> **WHAT TO WORK ON**: Copy the stretch of items from the line containing "Task: Click the" through the end of the items, both ends included, and leave the pictures out of your answer.

> **RECORD EXCERPTS**:
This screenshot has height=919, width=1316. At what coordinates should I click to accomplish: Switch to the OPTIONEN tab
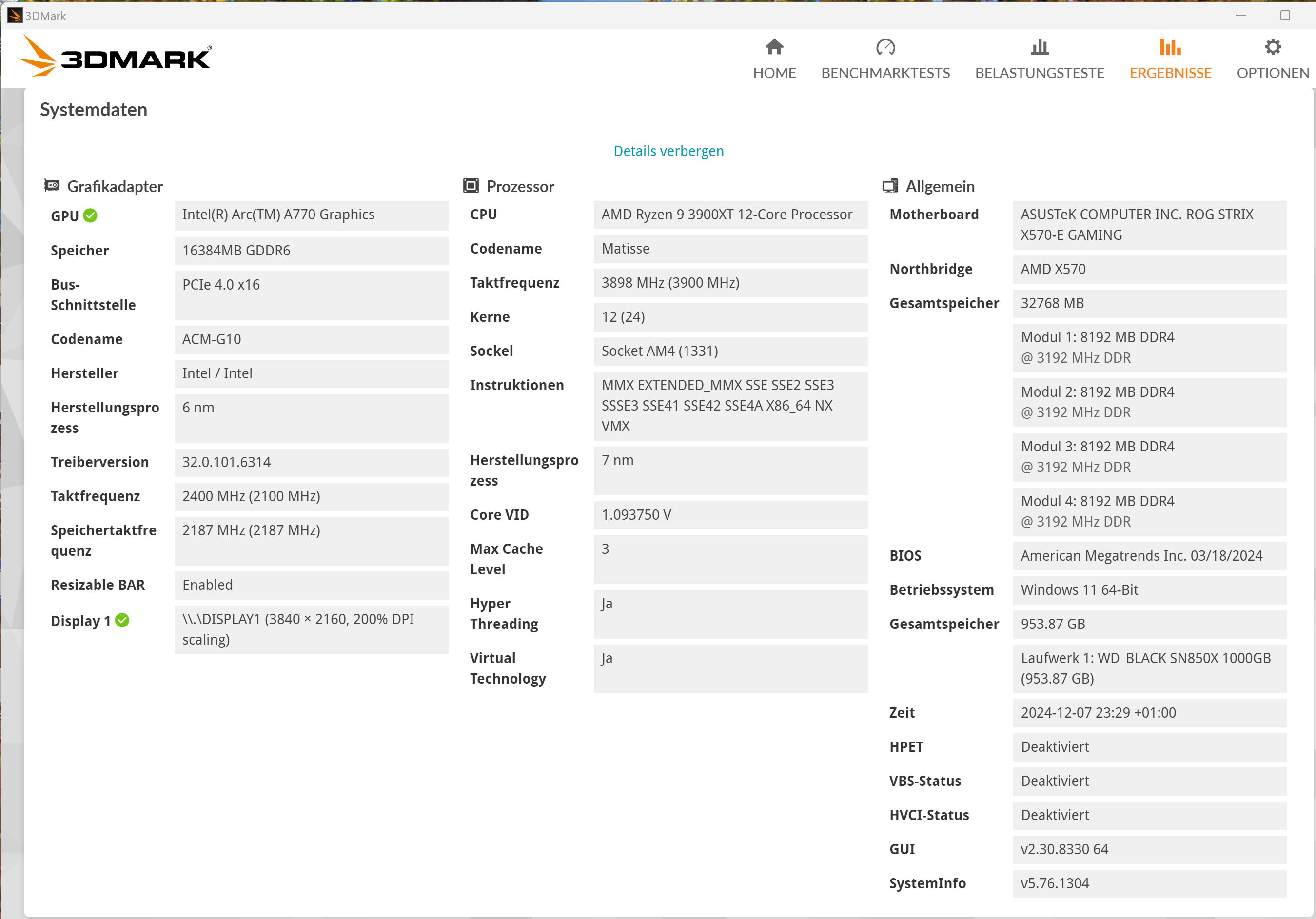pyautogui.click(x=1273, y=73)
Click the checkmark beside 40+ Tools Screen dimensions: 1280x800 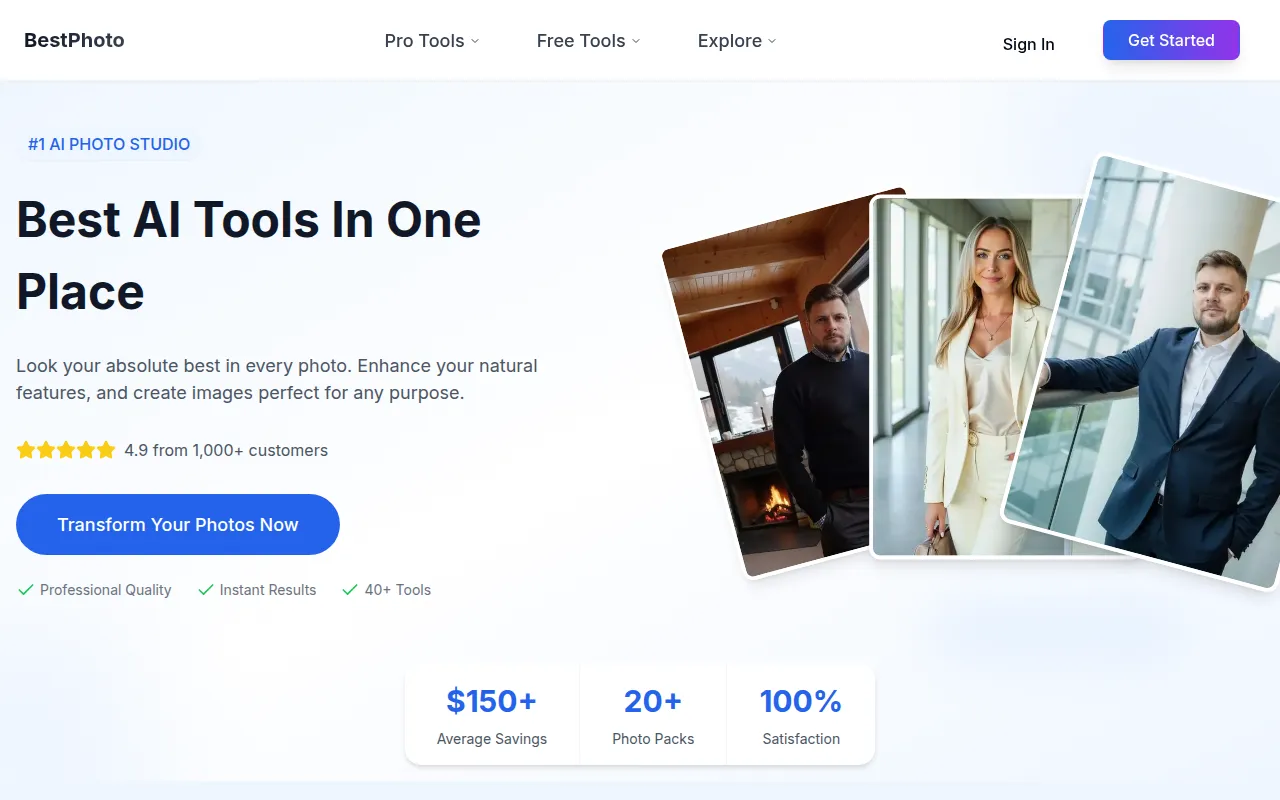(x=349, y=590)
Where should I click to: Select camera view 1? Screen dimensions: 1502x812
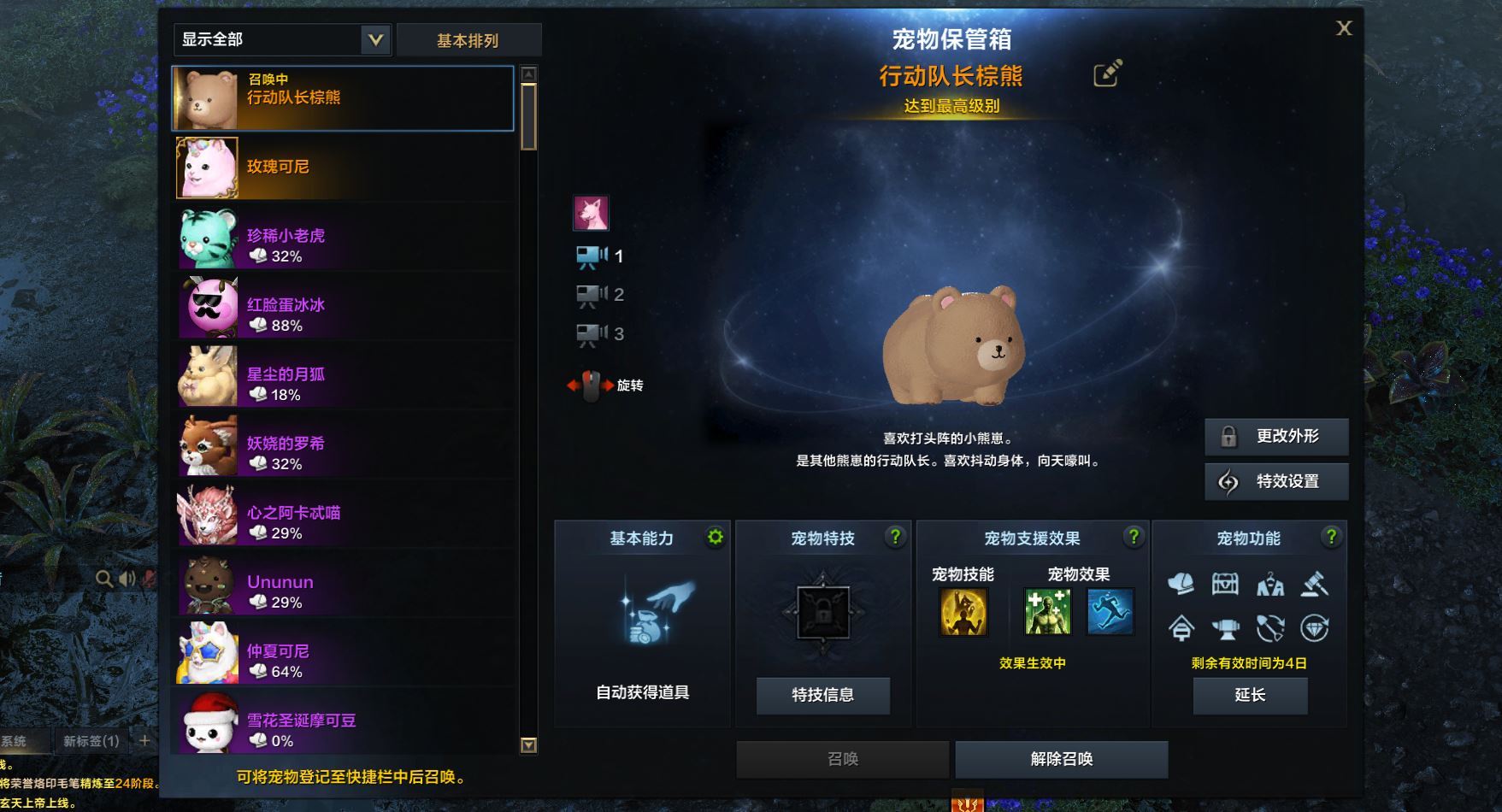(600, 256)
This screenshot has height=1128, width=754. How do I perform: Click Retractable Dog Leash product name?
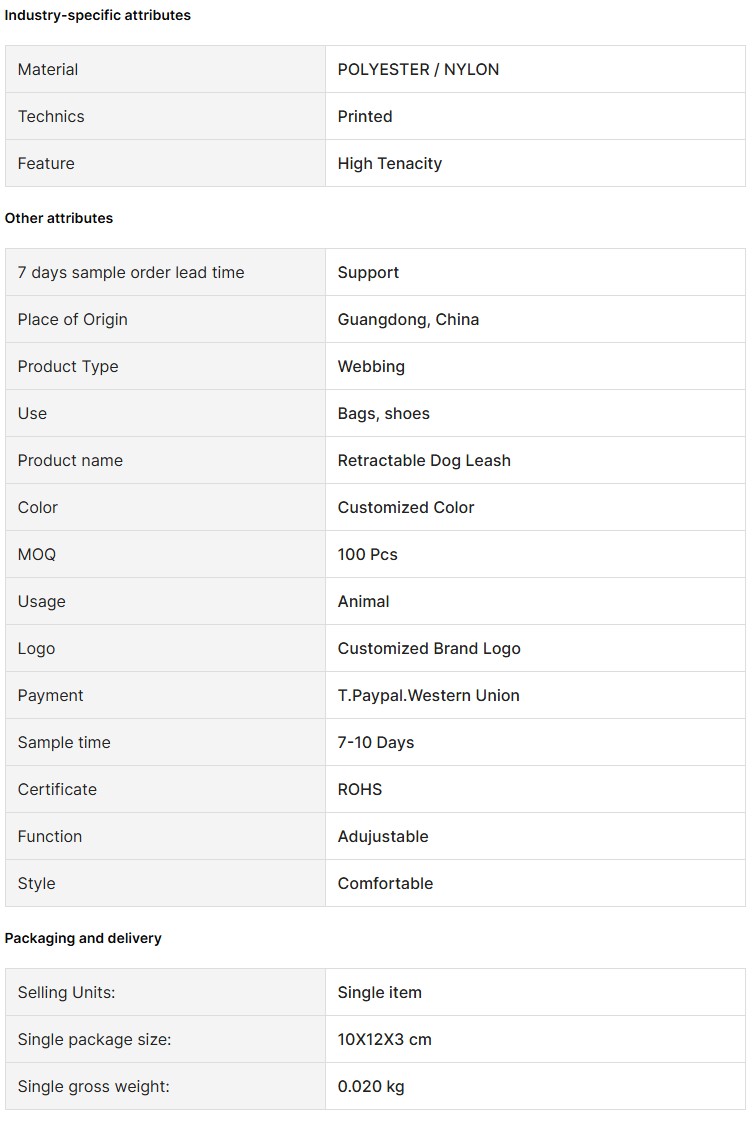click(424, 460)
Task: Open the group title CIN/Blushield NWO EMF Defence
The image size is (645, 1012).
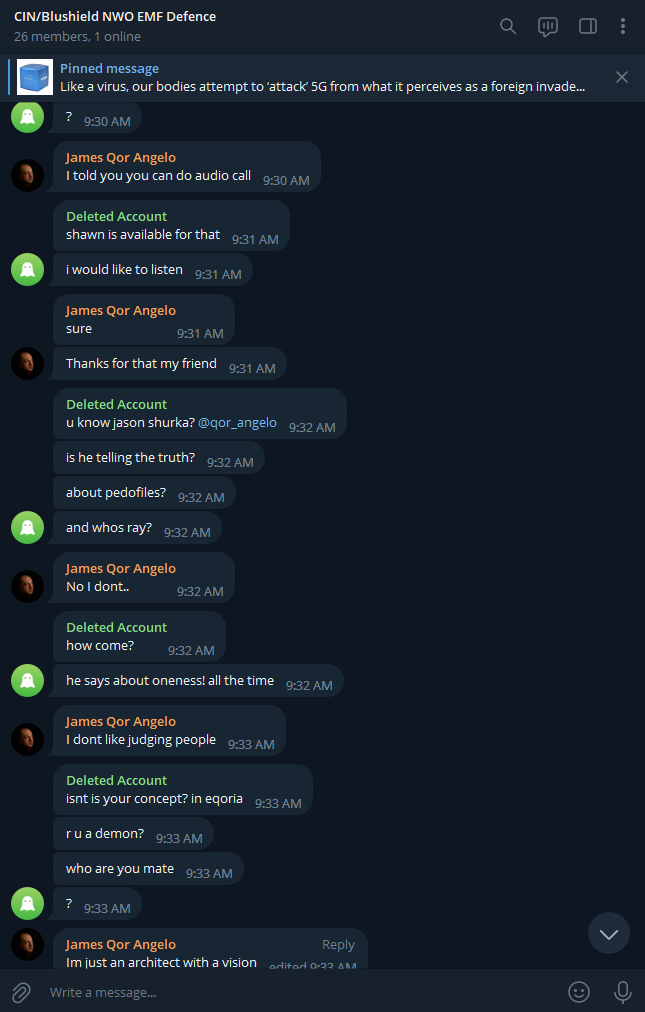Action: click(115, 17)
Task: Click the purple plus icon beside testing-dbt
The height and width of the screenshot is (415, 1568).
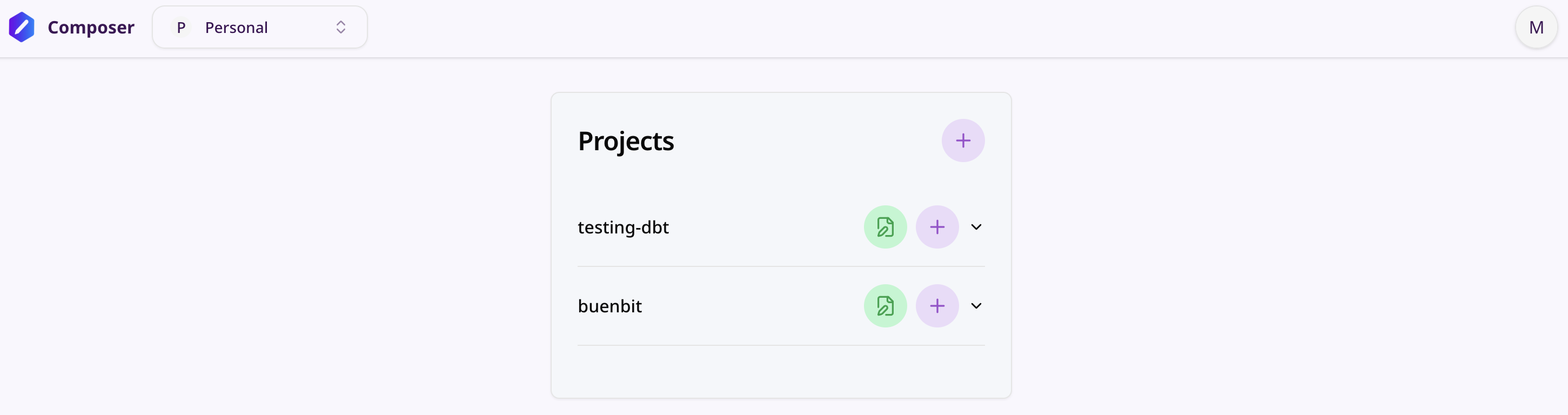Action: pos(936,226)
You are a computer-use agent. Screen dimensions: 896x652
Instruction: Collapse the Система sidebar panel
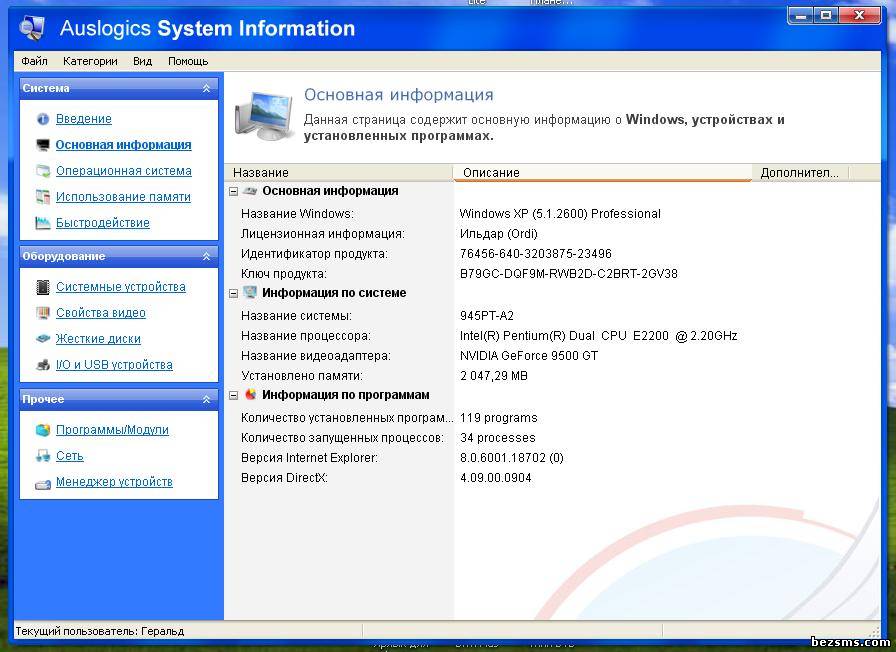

> **SOLUTION TO THE PROBLEM**:
Task: Click the purple plus icon beside testing-dbt
The height and width of the screenshot is (415, 1568).
Action: pos(936,226)
You are a computer-use agent. Screen dimensions: 896x652
Instruction: Collapse the Система sidebar panel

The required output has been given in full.